Czy podatnicy mogą liczyć na to, że po wprowadzeniu zasady rozstrzygania na ich korzyść niedających się usunąć wątpliwości co do treści przepisów ich sytuacja ulegnie radykalnej poprawie? Myślę, że nie, i to z wielu powodów - pisze prof. Cezary Kosikowski.

(...)

W latach 2008–2014 łącznie wydano 154 012 interpretacji potwierdzających prawidłowość stanowiska wnioskodawców (co stanowiło 66,9 proc. ogółu). Wskaźnik ten można by było uznać za dobry, gdyby nie to, że najczęściej dotyczyły one spraw, które tak naprawdę nie wymagały wydawania interpretacji, gdyż obowiązujące w tym zakresie przepisy brzmiały jednoznacznie. Natomiast tam, gdzie wystąpiły rzeczywiste wątpliwości i niejasności w regulacjach, tam z zasady organy interpretacyjne nie podzielały racji wnioskodawców.
Czy podatnicy mogą zatem liczyć na to, że po wprowadzeniu (od stycznia 2016 r.) do ordynacji podatkowej (art. 2a) zasady rozstrzygania na ich korzyść niedających się usunąć wątpliwości co do treści przepisów ich sytuacja ulegnie radykalnej poprawie? Myślę, że nie, i to z wielu powodów. Po pierwsze dlatego, że zasada ta odnosi się do prawa podatkowego, które nie jest prawem karnym, a podatnik nie ma w nim statusu oskarżonego. Po drugie, nie chodzi tu o wątpliwości podatników, lecz urzędników działających w imieniu organu podatkowego, który wydaje decyzje. Na ogół są oni dobrze przygotowani do wykonywania swoich obowiązków, stąd nie dają się często nabierać na próby oszukania fiskusa przez wnioskodawców. Wreszcie po trzecie, czy wątpliwości co do treści przepisów prawa podatkowego rzeczywiście nie można usunąć? Wręcz przeciwnie, można, a nawet trzeba to robić poprzez poprawianie niejasnych przepisów prawnych lub wydanie interpretacji ogólnej.
Interpretacjom indywidualnym poświęca się obecnie więcej uwagi niż tym ogólnym. Całkowicie wypacza to sens nadzoru podatkowego.
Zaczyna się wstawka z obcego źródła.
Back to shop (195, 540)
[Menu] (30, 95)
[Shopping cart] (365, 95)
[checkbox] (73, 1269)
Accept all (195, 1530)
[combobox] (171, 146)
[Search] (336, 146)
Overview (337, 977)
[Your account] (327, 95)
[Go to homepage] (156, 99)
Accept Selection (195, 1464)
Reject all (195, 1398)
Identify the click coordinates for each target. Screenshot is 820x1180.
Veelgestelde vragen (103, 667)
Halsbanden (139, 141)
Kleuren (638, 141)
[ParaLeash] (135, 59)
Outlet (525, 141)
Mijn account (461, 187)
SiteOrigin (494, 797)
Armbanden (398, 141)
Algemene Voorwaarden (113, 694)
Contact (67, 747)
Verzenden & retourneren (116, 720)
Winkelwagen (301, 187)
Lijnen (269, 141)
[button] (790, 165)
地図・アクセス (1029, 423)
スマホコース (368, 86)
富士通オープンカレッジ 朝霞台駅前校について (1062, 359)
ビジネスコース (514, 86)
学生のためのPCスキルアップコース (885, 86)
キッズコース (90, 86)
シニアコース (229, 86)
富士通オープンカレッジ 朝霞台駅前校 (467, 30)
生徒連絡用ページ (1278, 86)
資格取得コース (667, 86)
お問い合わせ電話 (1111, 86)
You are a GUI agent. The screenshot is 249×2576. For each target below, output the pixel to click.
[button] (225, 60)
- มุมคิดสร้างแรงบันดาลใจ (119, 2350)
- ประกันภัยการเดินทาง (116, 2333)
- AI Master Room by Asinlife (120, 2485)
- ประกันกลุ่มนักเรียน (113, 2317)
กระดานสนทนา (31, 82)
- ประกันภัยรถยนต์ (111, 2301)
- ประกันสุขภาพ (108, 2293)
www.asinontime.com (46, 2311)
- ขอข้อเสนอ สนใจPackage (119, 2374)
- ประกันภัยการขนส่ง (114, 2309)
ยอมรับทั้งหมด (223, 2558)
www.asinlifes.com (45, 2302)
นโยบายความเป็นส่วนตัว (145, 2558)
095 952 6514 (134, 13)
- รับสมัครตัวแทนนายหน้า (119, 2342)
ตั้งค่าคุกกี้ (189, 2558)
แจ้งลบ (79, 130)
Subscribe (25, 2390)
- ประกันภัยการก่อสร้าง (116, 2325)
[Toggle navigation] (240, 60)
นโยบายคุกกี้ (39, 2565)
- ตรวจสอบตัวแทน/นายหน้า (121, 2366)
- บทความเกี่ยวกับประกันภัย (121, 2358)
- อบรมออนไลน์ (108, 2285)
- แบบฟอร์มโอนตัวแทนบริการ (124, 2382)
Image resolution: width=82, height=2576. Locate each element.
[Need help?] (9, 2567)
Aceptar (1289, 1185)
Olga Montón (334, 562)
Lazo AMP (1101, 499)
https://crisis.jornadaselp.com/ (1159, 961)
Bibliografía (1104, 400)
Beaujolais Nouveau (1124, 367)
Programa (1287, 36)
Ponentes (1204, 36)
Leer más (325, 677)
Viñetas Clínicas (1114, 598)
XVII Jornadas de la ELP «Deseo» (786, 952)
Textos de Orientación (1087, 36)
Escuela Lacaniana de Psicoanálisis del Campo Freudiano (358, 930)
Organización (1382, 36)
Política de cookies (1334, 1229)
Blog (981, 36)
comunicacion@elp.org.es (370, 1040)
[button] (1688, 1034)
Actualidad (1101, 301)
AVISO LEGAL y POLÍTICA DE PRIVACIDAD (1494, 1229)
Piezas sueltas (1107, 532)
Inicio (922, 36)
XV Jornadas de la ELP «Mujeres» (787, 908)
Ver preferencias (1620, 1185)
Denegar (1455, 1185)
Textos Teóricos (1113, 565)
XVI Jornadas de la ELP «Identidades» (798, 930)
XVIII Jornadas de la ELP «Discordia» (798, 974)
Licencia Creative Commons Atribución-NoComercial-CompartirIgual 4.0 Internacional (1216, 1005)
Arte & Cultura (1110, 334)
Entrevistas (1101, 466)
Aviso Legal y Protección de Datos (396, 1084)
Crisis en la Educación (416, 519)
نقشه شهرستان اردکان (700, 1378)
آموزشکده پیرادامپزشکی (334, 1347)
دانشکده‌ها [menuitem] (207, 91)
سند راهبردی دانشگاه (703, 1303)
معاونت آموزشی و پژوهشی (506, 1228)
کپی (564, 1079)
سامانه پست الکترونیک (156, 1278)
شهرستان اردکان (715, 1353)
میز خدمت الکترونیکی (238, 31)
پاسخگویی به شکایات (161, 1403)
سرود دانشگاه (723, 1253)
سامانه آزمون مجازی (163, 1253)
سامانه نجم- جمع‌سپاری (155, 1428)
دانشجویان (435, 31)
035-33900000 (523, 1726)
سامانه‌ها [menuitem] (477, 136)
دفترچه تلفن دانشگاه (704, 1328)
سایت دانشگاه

Ważniejsze jest bowiem prawidłowe rozumienie i stosowanie prawa podatkowego przez właściwe organy niż subiektywne odczytanie znaczenia niektórych regulacji przez podatników i płatników. Można założyć, że jeżeli organy podatkowe będą funkcjonowały poprawnie, a nadzór nad nimi będzie skuteczny, to wydawanie indywidualnych interpretacji podatkowych, tego swoistego „koncertu życzeń i oczekiwań” dla podatników, stanie się w końcu zbędne.
(...)
Cały felieton czytaj w eDGP.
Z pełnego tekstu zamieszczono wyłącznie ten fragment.